FYI our use case is our inclusive writing assistant https://www.witty.works/ and we are looking for ways to make our alternatives grammatically correct.

so we will need to align the word(s) we detected as problematic with the alternatives.

f.e. ambitionierten => engagierten

DuyguA commented 1 year ago

FYI our use case is our inclusive writing assistant https://www.witty.works/ and we are looking for ways to make our alternatives grammatically correct.

so we will need to align the word(s) we detected as problematic with the alternatives.

f.e. ambitionierten => engagierten

Ah OK, got it so you need to match the morphological features as well. OK then, I can update you from here when I'm finished.

lsmith77 commented 1 year ago

exactly. thank you so much for your work

lsmith77 commented 1 year ago

another wrinkle is sicherzustellen which has the spacy lemma sicherstellen.

so if we have an alternative umsetzen we need to transform this to umzustellen or an alternative bewirken needs to be come zu bewirken.

not sure if compound word splitting is within the scope here.

DuyguA commented 1 year ago

another wrinkle is sicherzustellen which has the spacy lemma sicherstellen.

so if we have an alternative umsetzen we need to transform this to umzustellen or an alternative bewirken needs to be come zu bewirken.

not sure if compound word splitting is within the scope here.

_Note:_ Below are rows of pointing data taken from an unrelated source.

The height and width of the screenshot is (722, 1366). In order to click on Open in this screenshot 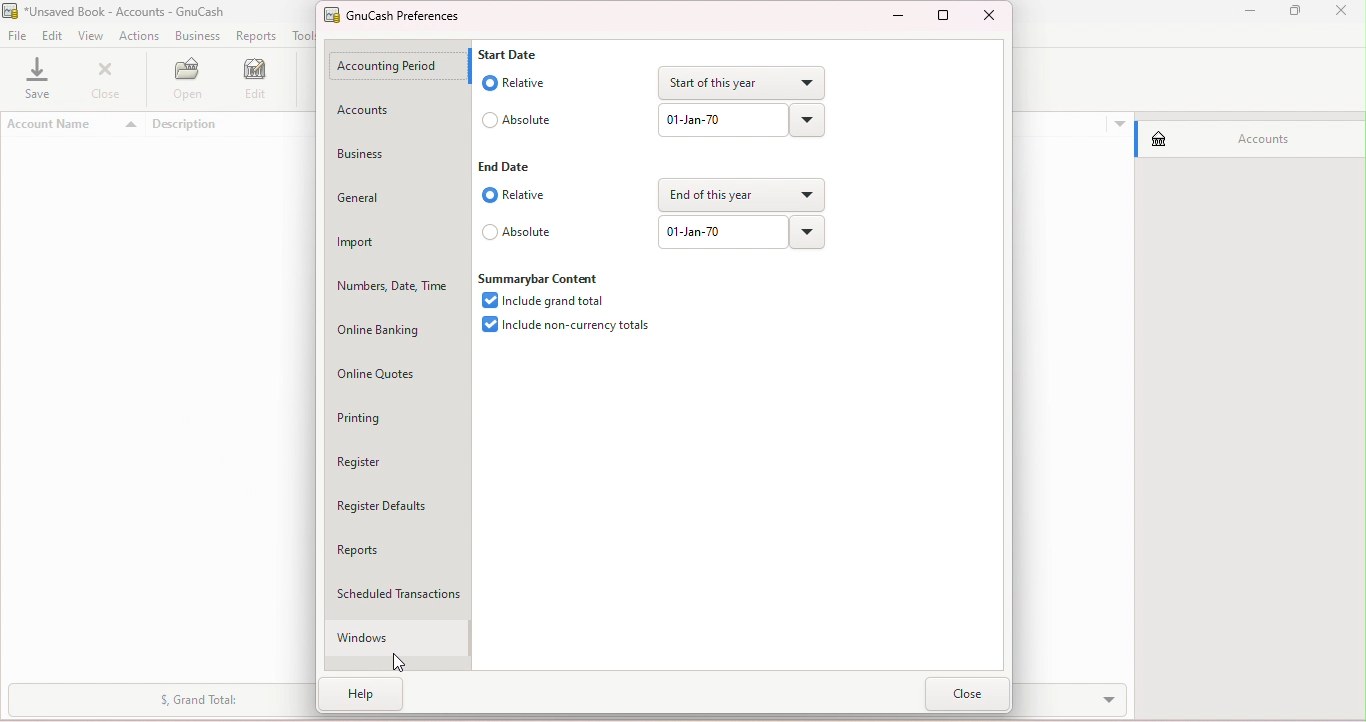, I will do `click(189, 82)`.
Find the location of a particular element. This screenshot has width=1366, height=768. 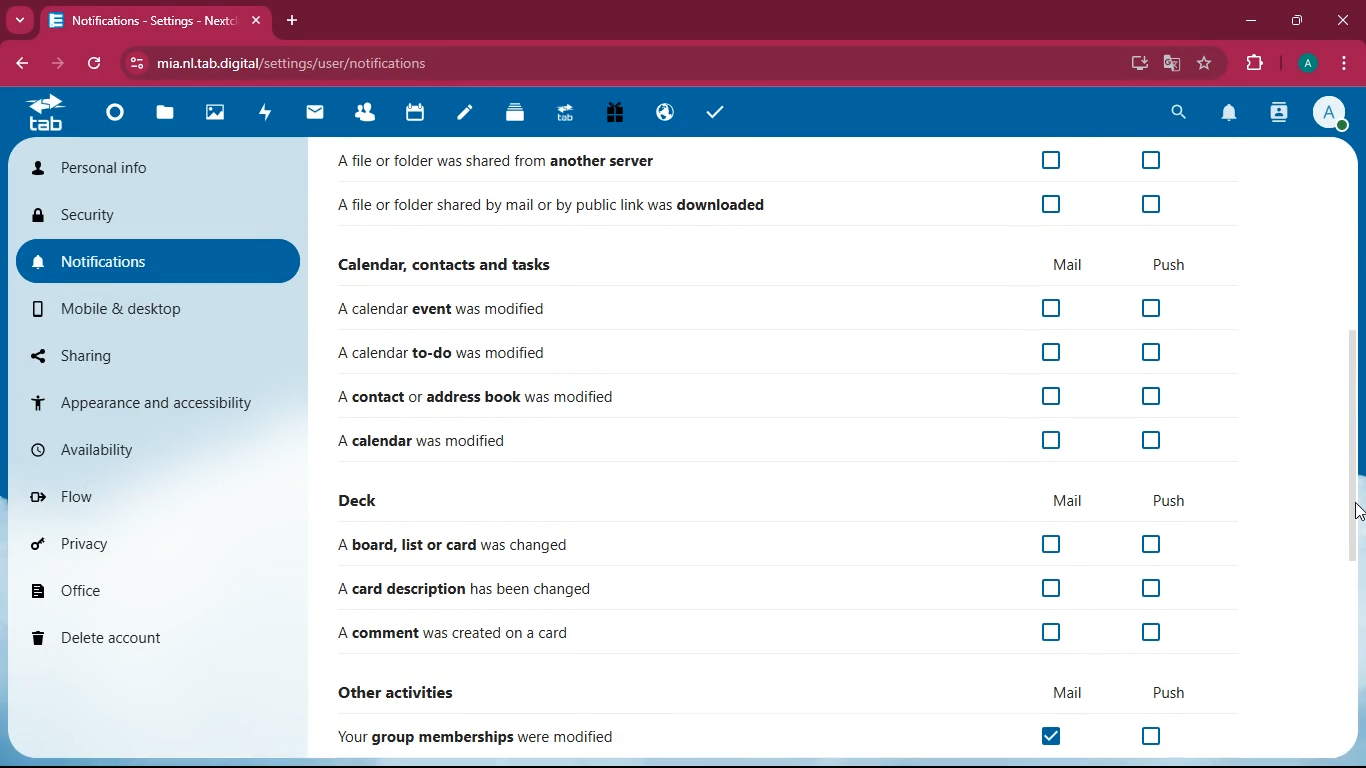

extensions is located at coordinates (1250, 61).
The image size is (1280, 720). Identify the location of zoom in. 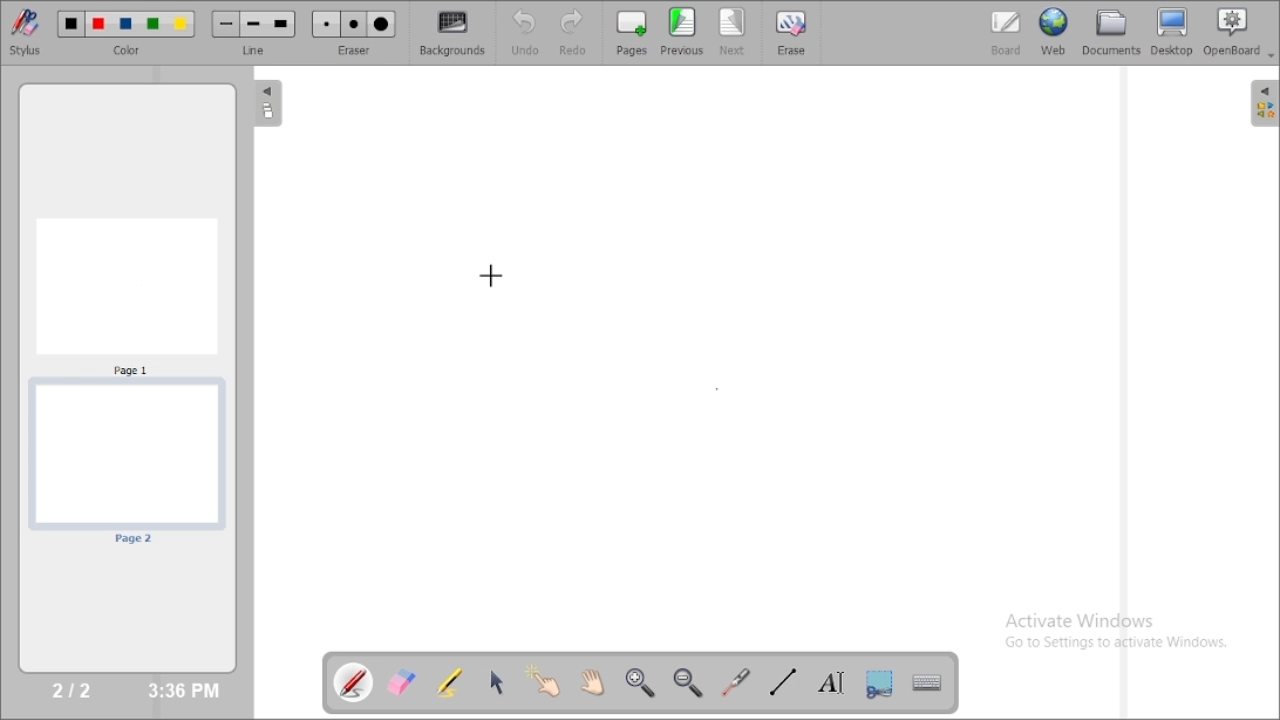
(639, 683).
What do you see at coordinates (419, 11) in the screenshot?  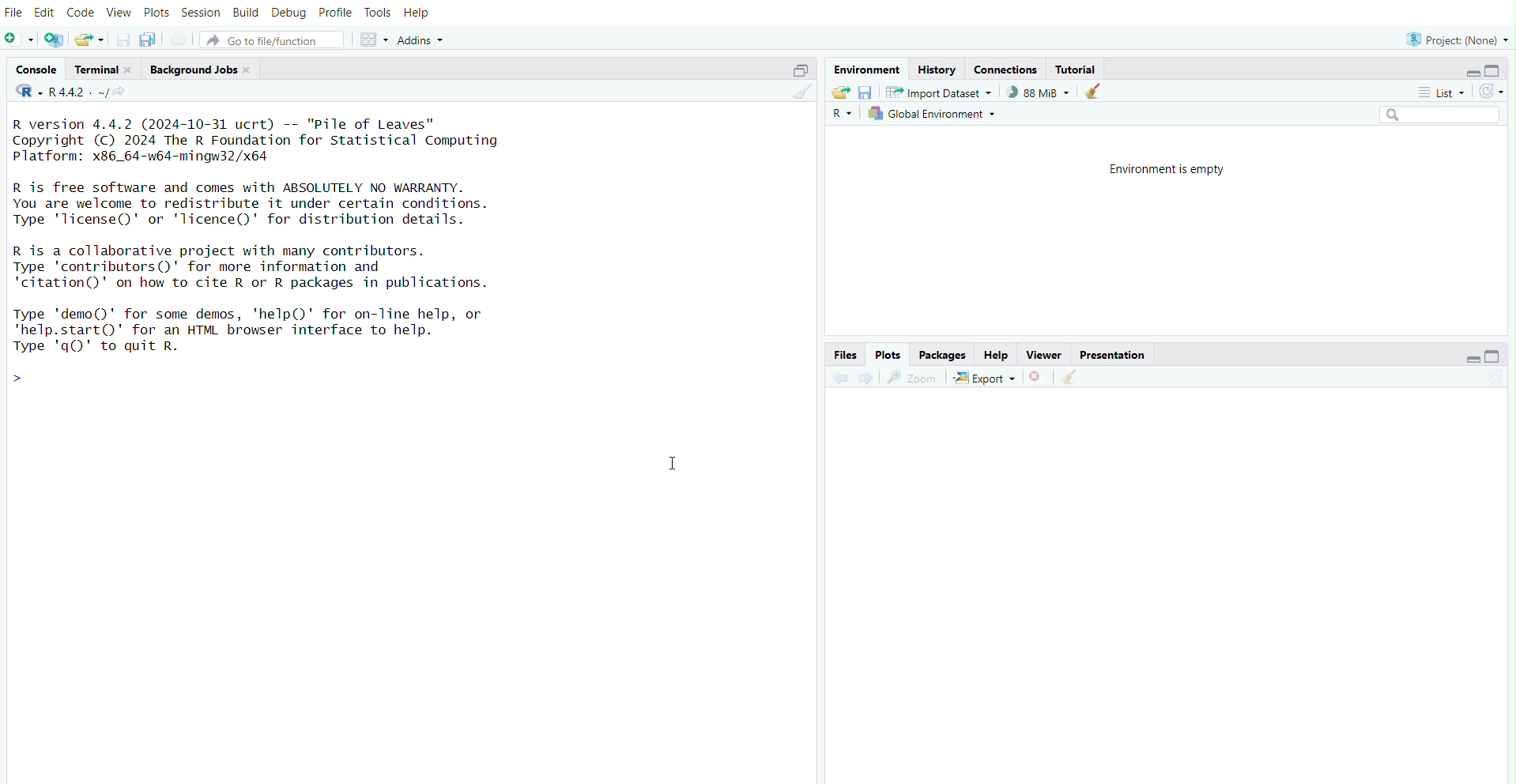 I see `help` at bounding box center [419, 11].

No, compound splitting not in the scope indeed. However, the case of sichzustellen should be fairly easy. The lemma is not a substring of the surface form, and there's a zu in between. If you split the surface form from zu and unite the pieces it becomes the lemma soooo you can divide this word as sicher + zu + stellen .

Actually you can use my German corpus to generate a small model. I believe there are many zu , um and be prefixed words in the corpus, you can show those words to (Phonetisaurus)[https://github.com/AdolfVonKleist/Phonetisaurus] . Phonetisaurus is a g2p originally, it can align sequences. So, you train a efficient seq2seq as input sequence are words as chars, and output words as surface forms you want to create. I have a community day on 27th Jan, if you want I can schedule a small consultation to offer some solutions (or better make a tool for compound analysis, I wanted to develop one for German for some time)

lsmith77 commented 1 year ago

Thank you.

As noted it is not too hard to detect that the source word sicherzustellen and with the spacy lemma sicherstellen has a zu injected.

The hard part is then taken an alternative like bewirken, hochstellen and umstellen and then know where the place the zu to align the form, i.e. zu bewirken, hochzustellen and umzustellen. Now be as a prefix is regular (always prepend zu) but um is irregular. Also, hochstellen is the form adjective + verb but for that one first has to split the words to be able to determine if it is the given case.